Por Fernando Andrade
A loucura não é destituição da razão, pois para ter razão num mundo glorificado ao peso masculino, a simples ideia de uma gestação sozinha torna-se um nomeação digna de punição.
A loucura é a lucidez em retinir, prosseguir com a vontade individual do corpo. A religião como expurgo da consciência, como controle de uma família católica que sai da Irlanda e vem para o Brasil em 1827 num navio adornado de doenças.
Narrado por uma das filhas de um homem que perde a perna e torna-se a cruz e a espada de uma família cuja maioria das filhas já foi renegada pelo pai, pois quem? iria trabalhar naquele clã. A mãe morre na viagem, e a chegada ao Rio, as filhas estão sós com o pai, pois os dois filhos acabam de ser recrutados para uma guerra num país vizinho. Se o ato de narrar poderia trazer uma valentia, ela se poda apenas à possessão da irmã destituída de sanidade para ajambrar alguma ordem na mesa daquela situação onde o exílio não é apenas geográfico mas sim de gênero número e grau.

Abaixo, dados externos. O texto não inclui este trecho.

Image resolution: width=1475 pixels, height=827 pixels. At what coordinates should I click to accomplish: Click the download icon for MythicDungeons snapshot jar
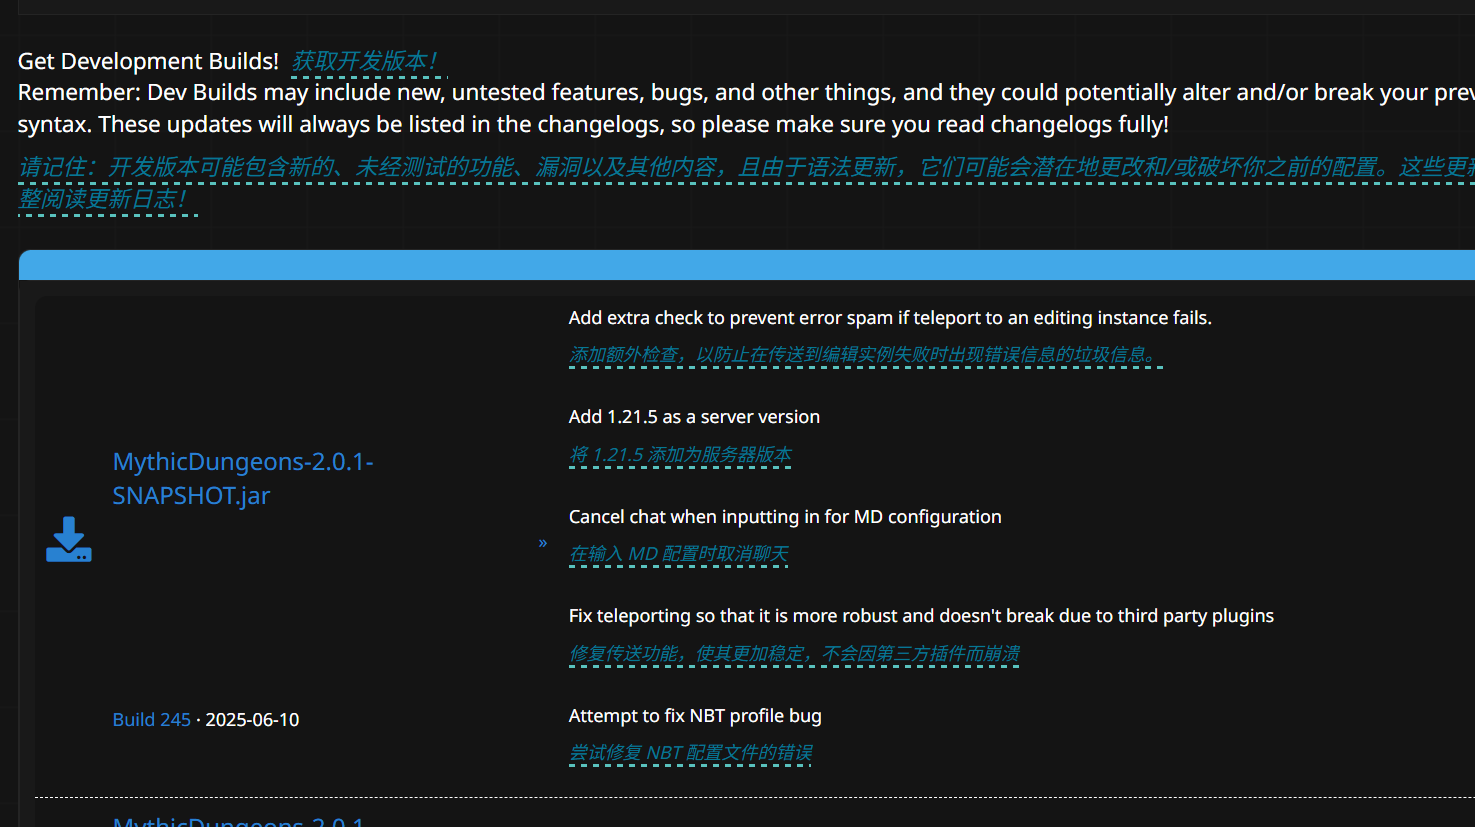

Após ficar numa localidade do Catete cuidando das irmãs, ele já com a barriga proeminente é levada para um lugar chamado Casa de Deus, onde freiras recebem mulheres que vão dar à luz em breve momento. Numa espécie de clausura, prisional, as mulheres ali são vigiadas e mantidas em estado suspenso. Nara Vidal, neste seu belo livro Sorte, editora Moinhos, tem todo olhar para uma ferida narcísica, onde o homem desvincula-se dos laços parentais abandonado a mulher à própria sorte. Aqui a loucura não se torna sinal positivo de lucidez, Ela não liberta, pois na casa, a noção de dar a luz ao seu filho vem acompanhada de roubo, cada sentido da palavra carrega o peso da segregação pelo simples fato de ser mãe solteira. Entram lá mães que vão ter suas crias, retiradas e dadas à pessoas nucleadas por laços parentais.
Do que? as freiras são movidas, em seguir tal cartilha, como se uma mulher sem um homem para nuclear uma família fosse um terrível degredo. Ganham algo? alguma compensação financeira? uma ordem cruel! onde certas mães chegam à enlouquecer pela perda dos filhos. O desejo de uma mulher é desintegrado identitariamente, seu corpo, suas regras, não lhe dizem respeito.
cotação: ÓTIMO
Fernando Andrade, escritor, poeta e crítico literário. Autor de 4 livros, o mais recente Perpetuação de espécie (Penalux, 2018).